Actors are Redundant
First some necessary context. DREAD is a system of scoring security threads. The letters stand for:
- Damage
- Reproducibility
- Exploitability
- Affected Users
- Discoverability
We score each of these metrics on a numeric scale with lower numbers indicating lower severity. A scale of 1 to 10 for each metric is common, though there is no set requirement other than for a given scoring, all metrics should be scored on the same scale, because we average the metrics to provide a final, overall, DREAD score. This final score allows us to prioritize addressing our threats.
Do we need actors?
I’ve seen a few posts on threat modeling recently and a number of them included a concept of “actors.” These are entities that may attempt to carry out an attack. In doing so they bring up the idea that if an attack is only executable by, for example, a nation state level attacker, maybe you don’t care about addressing it. This is completely reasonable; it may be too expensive and time consuming to address this level of attacker.

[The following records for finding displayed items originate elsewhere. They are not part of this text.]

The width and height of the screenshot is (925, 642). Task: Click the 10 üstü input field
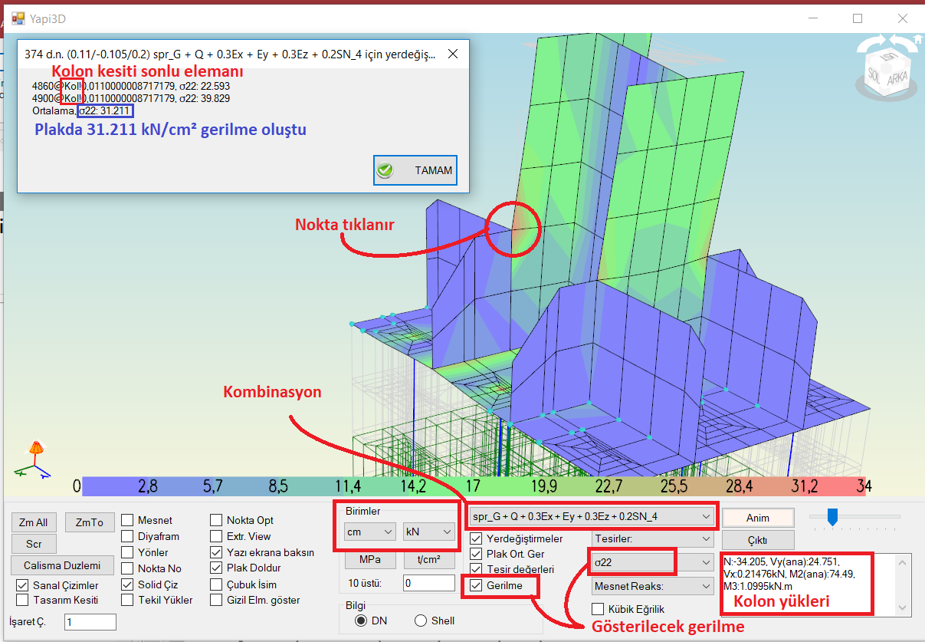point(429,583)
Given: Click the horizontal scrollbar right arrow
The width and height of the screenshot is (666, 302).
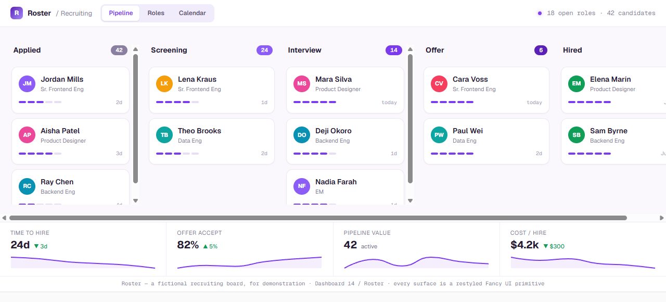Looking at the screenshot, I should [662, 218].
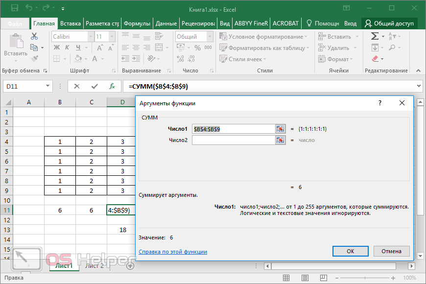426x284 pixels.
Task: Open the Справка по этой функции link
Action: (173, 252)
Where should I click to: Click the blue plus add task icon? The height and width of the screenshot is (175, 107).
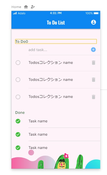tap(93, 50)
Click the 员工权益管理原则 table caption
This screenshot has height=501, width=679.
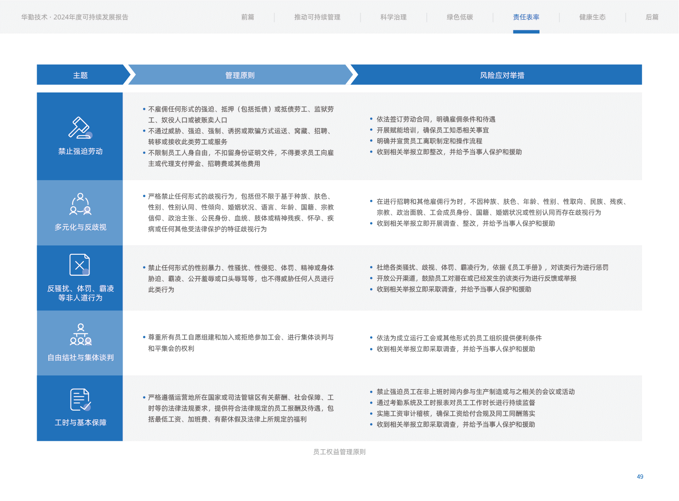click(339, 452)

What I would like to posit here however is that with a well design DREAD scale the concept of actors is redundant. The Exploitabiliy metric specifically addresses the level of skill and resources required to execute a specific attack, and does so in a more empirical way.
While the other metrics are largely dependent on your specific project, Exploitability is more generic. I would go as far as to say Exploitability is even more objective when measure only against the skills and resources required, without taking into account the specifics of your system.
To that end, I propose a 1 to 10 scale for Exploitability that attempts to provide you with an objective, useful, and relatable “actors” that would be able to carry at an exploit at each level. Starting from the bottom, they are:
- A user acting in an unintended but non-malicious way.
- A non-technical user acting in a malicious way.
- A semi-technical user that can use but not modify available exploit tools.
- A technical user that can tweak already available exploit tools.
- A highly skilled engineer not an expert in the relevant domain.
- A highly skilled domain expert for the relevant domain.
- A single corporation.
- Multiple corporations acting in collusion.
- A single nation state.
- Multiple nation states acting in collusion.
I would anticipate many of your threats will receive a 4-6 score based on this scale and that’s fine. The point of DREAD scoring is to prioritize your threats against each other. The scoring only has to be internally consistent to a given threat model.
On the other hand, without a well defined scale, we’re vulnerable to scoring abnormalities such as central tendency bias. You shouldn’t be saving 10 or 1 for that super hard or super easy Exploit you haven’t met yet. There should be a justifiable reason for the score, and this can be provided with a well defined scale.
Simplifying our model
With this scale we can now remove the concept of actors from a model. Instead we appropriately score our threats and if our policy says we will not spend resources addressing attacks that require nation state level resources, we will not address threats with an Exploitability score of 9 or 10.